** start of Records **

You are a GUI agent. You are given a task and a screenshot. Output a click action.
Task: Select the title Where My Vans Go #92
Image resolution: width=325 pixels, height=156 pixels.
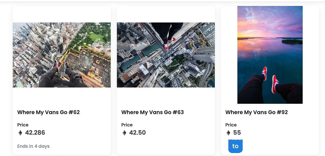click(257, 112)
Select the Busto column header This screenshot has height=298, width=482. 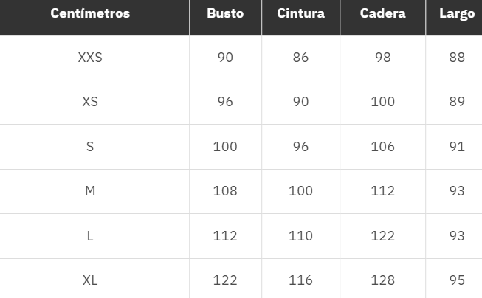tap(225, 14)
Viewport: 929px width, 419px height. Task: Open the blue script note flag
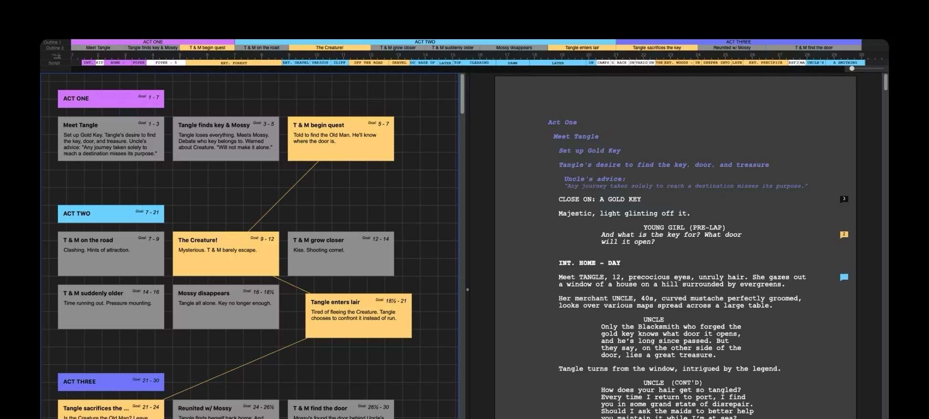844,277
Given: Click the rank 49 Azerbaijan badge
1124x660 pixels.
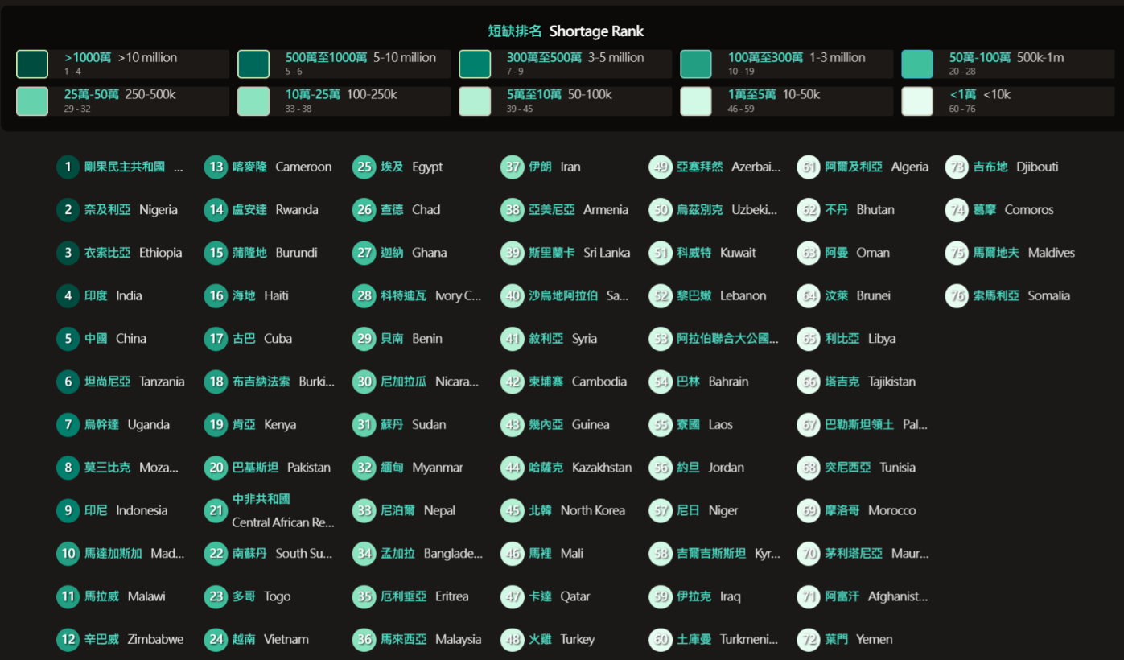Looking at the screenshot, I should click(661, 167).
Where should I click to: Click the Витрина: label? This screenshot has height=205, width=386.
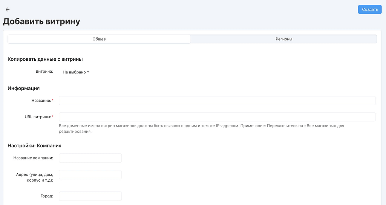pyautogui.click(x=44, y=71)
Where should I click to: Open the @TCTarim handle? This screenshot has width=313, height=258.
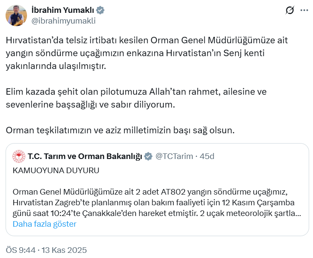[174, 156]
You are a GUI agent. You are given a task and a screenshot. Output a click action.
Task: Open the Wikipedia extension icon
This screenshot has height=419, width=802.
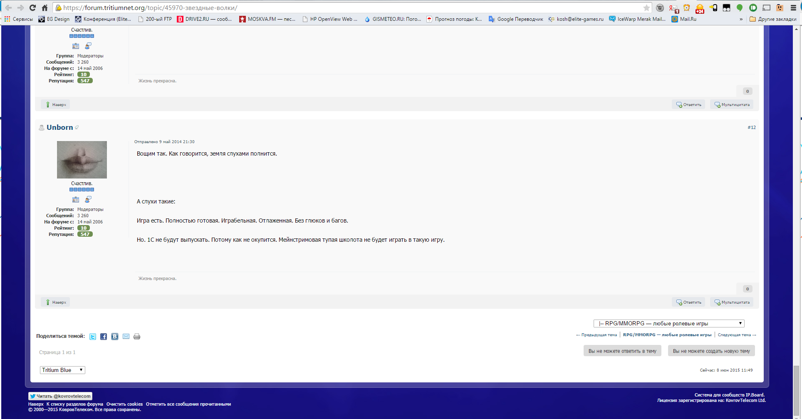tap(660, 8)
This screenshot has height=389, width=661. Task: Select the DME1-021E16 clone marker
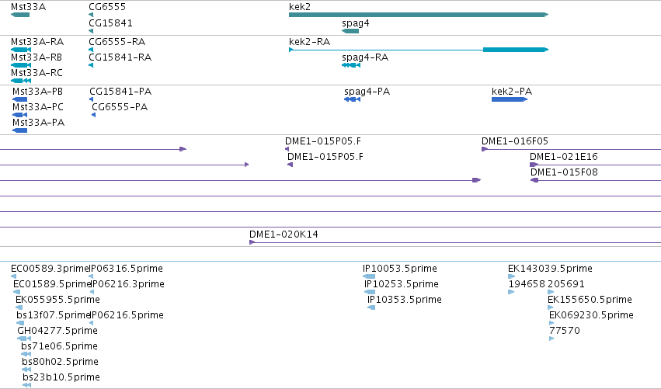coord(534,165)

** end of Records **

- Written request:
Copy out word for word the stretch of entries from the line containing "Viewport: 929px width, 419px" through the end of the entries, leaving out the pictures.

- Exercise result:
Viewport: 929px width, 419px height. Task: Open the blue script note flag
844,277
Given: Click the rank 49 Azerbaijan badge
1124x660 pixels.
Looking at the screenshot, I should click(661, 167).
Where should I click to: Click the Витрина: label? This screenshot has height=205, width=386.
pyautogui.click(x=44, y=71)
Where should I click to: Open the @TCTarim handle? This screenshot has width=313, height=258.
[174, 156]
You are a GUI agent. You are given a task and a screenshot. Output a click action.
Task: Open the Wikipedia extension icon
This screenshot has height=419, width=802.
tap(660, 8)
This screenshot has height=389, width=661. Task: Select the DME1-021E16 clone marker
coord(534,165)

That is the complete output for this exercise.